The healthcare bill's take on technology


"Getting the systems in place is necessary but not sufficient to improve the quality of care," she said. "Certainly we have to have these good IT systems in place for practitioners to share information in a more efficient way. But simply putting the money toward putting them in place isn't enough."

New forms of errors are introduced with new systems. For example, electronic medical records are often hailed as a way to let primary doctors and specialists communicate with each other. But some researchers are finding that doctors are simply "cutting and pasting" information into health records that isn't necessarily specific to the patient and isn't as individualized as it should be.

"So there's actually less information being conveyed--the ironic unintended consequence of electronic health records," she said.
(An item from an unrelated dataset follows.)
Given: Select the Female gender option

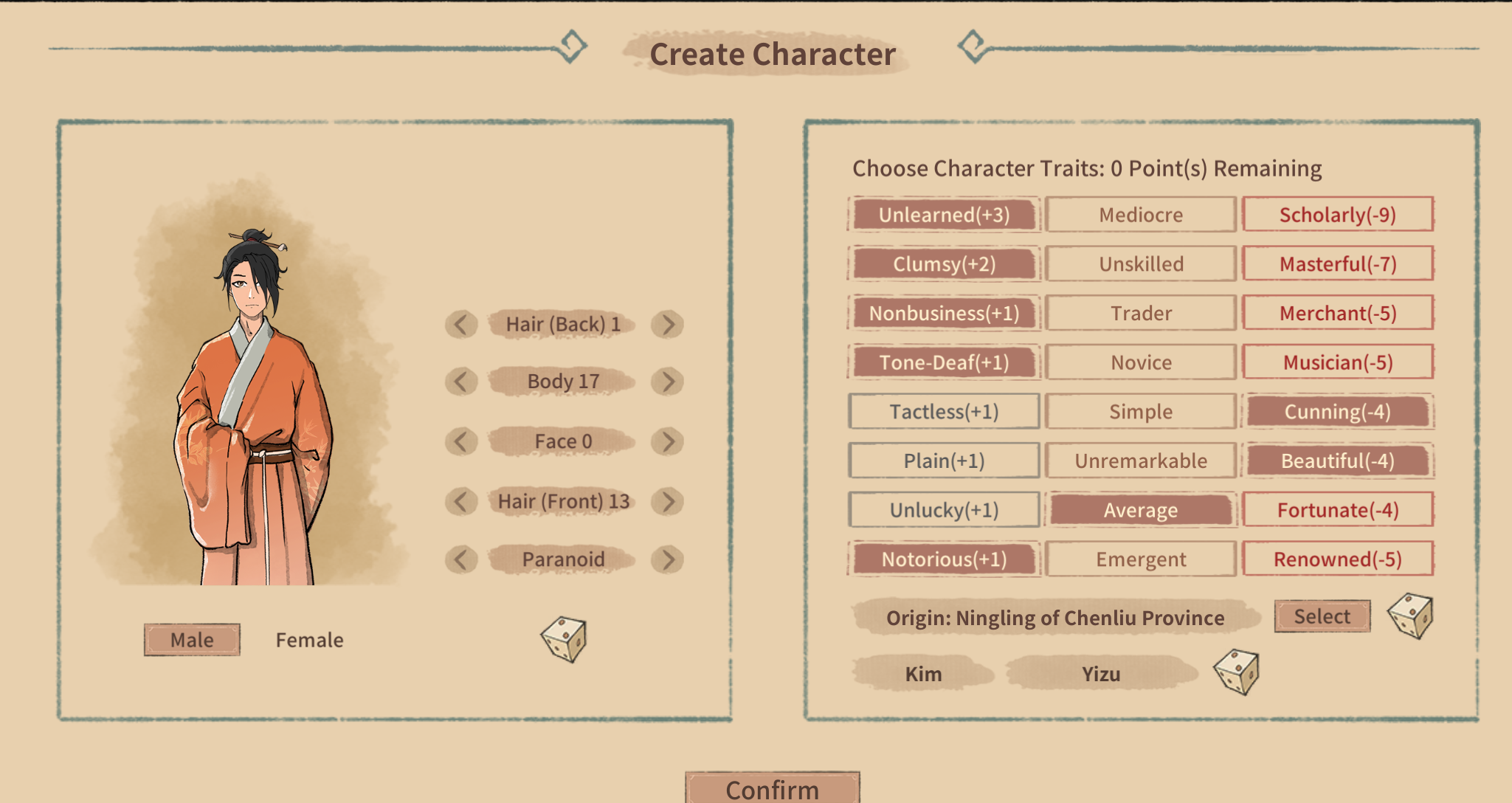Looking at the screenshot, I should pyautogui.click(x=309, y=640).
Another potential problem: If patients gain access to their health records and can see what doctors are writing about their conditions, doctors may start to censor their comments.

"Does that mean the specialist can no longer communicate as frankly with the primary care doctor?"

Doctors are most concerned that the systems will actually add extra work to their days, even after spending millions of dollars to install new technology and convert their paper records to digital ones. And hospitals will all need to have interoperable systems so a doctor in one town can talk with a nurse in another.

In the same way consumers can buy different components of a computer or a stereo system from different companies, physicians also need to buy parts that suit their needs. But they all have to work together when they're plugged in--the same way consumers can plug any telephone into a phone jack and make calls.

"That's the ideal," she said. "The question is, can we get there, and how long will it take?"